Program for sequentially clustering, removing cluster, and starting again.

Description

Given a data matrix, this function will call clustering routines, and sequentially remove best clusters, and iterate to find clusters.

Usage

1
2
3
4
seqCluster(x = NULL, diss = NULL, k0, clusterFunction = c("tight",
  "hierarchical01", "pam", "hierarchicalK"), subsample = TRUE, beta = 0.7,
  top.can = 15, remain.n = 30, k.min = 3, k.max = k0 + 10,
  verbose = TRUE, subsampleArgs = NULL, clusterDArgs = NULL)

Arguments

x

p x n data matrix on which to run the clustering (samples in columns).

diss

n x n data matrix of dissimilarities between the samples on which to run the clustering

k0

the value of K at the first iteration of sequential algorithm, see details below or vignette.

clusterFunction

passed to clusterDMat option 'clusterFunction' to indicate method of clustering, see clusterD.

subsample

logical as to whether to subsample via subsampleClustering to get the distance matrix at each iteration; otherwise the distance matrix is set by arguments to clusterD.

beta

value between 0 and 1 to decide how stable clustership membership has to be before 'finding' and removing the cluster.

top.can

only the top.can clusters from clusterD (ranked by 'orderBy' argument given to clusterD) will be compared pairwise for stability. Making this very big will effectively remove this parameter and all pairwise comparisons of all clusters found will be considered. This might result in smaller clusters being found. Current default is fairly large, so probably will have little effect.

remain.n

when only this number of samples are left (i.e. not yet clustered) then algorithm will stop.

k.min

each iteration of sequential detection of clustering will decrease the beginning K of subsampling, but not lower than k.min.

k.max

algorithm will stop if K in iteration is increased beyond this point.

verbose

whether the algorithm should print out information as to its progress.

subsampleArgs

list of arguments to be passed to subsampleClustering.

clusterDArgs

list of arguments to be passed to clusterD(which can include arguments to be passed to cluster01 or clusterK).

Details

This code is adapted from the code of the tightClust package of Tseng and Wong

Each iteration of the algorithm will cluster the current set of samples. Depending on the method, the number of clusters resulting from clusterD may not be equal to the K used in the clustering of the (subsampled) data. The resulting clusters will then be compared to clusters found in the previous iteration that set the subsampling clustering to K-1. For computational (and other?) convenience, only the first top.can clusters of each iteration will be compared to the first top.can clusters of previous iteration for similarity (where top.can currently refers to ordering by size, so first top.can largest clusters).

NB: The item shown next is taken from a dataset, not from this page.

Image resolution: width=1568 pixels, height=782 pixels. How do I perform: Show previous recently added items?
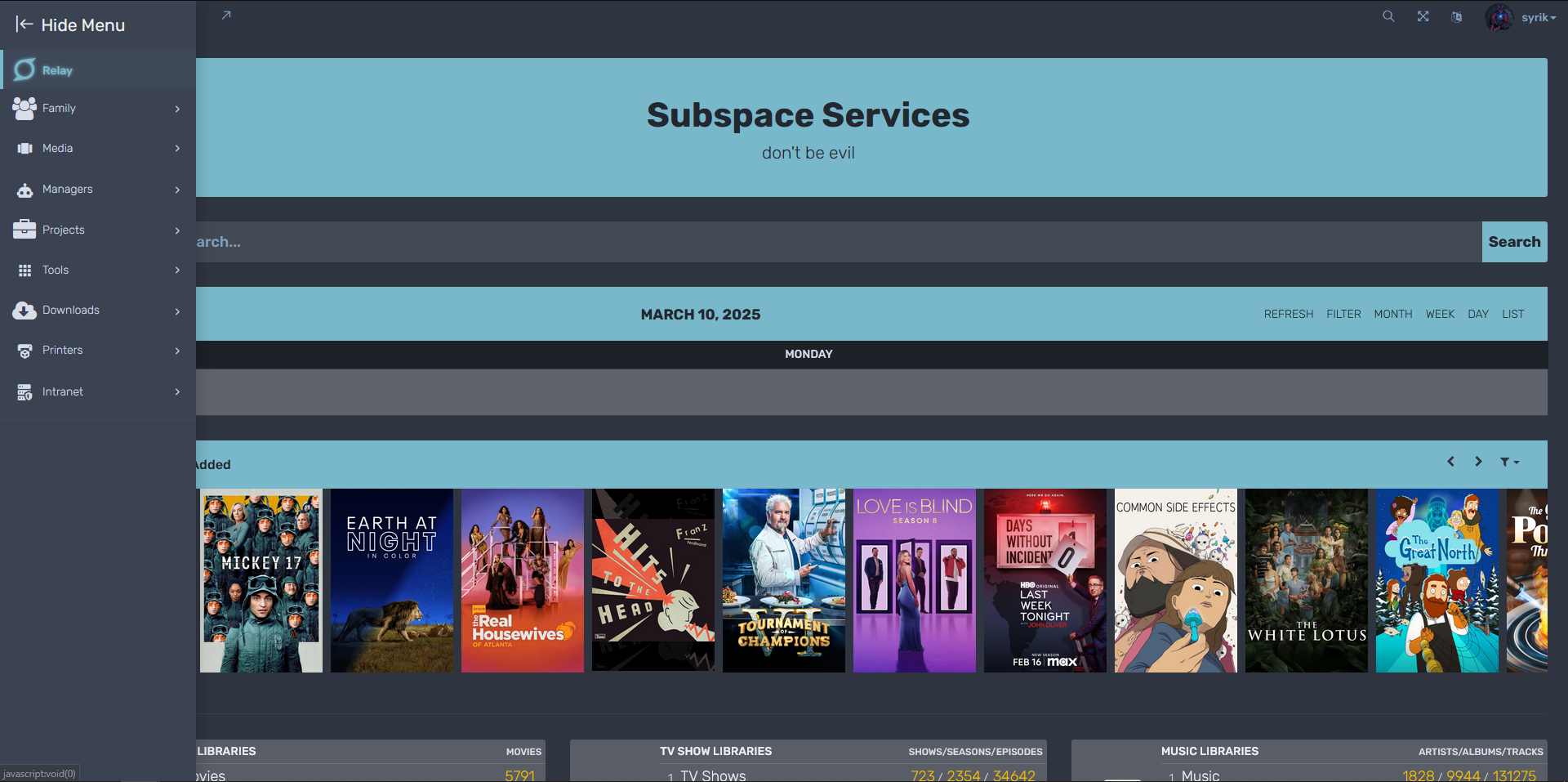(1450, 462)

If there is a cluster in the current iteration that has overlap similarity > beta to a cluster in the previous iteration, then the cluster with the largest such similarity will be identified as a 'final' cluster and the samples in it will be removed for future iterations. The algorithm will then continue to the next iteration, but without these samples. Furthermore, in this case K for the next iteration will NOT be set to K+1, but will be reset to kinit-1, where kinit was the first K used after the previous 'final' cluster was removed. If kinit-1<k.min, then K will be set to k.min.

If there is no cluster of the first top.can in the current iteration that has overlap similarity > beta to any in the previous iteration, then the algorithm will move to the next iteration (i.e. redo after increasing K to K+1).

If there are less than remain.n samples left after finding a cluster and removing its samples, the algorithm will stop, as subsampling is deamed to no longer be appropriate. If the K has to be increased to beyond k.max without finding any pair of clusters with overlap > beta, then the algorithm will stop. Any samples not found as part of a 'final' cluster after the algorithm stops, will be classified as unclustered (given a value of -1)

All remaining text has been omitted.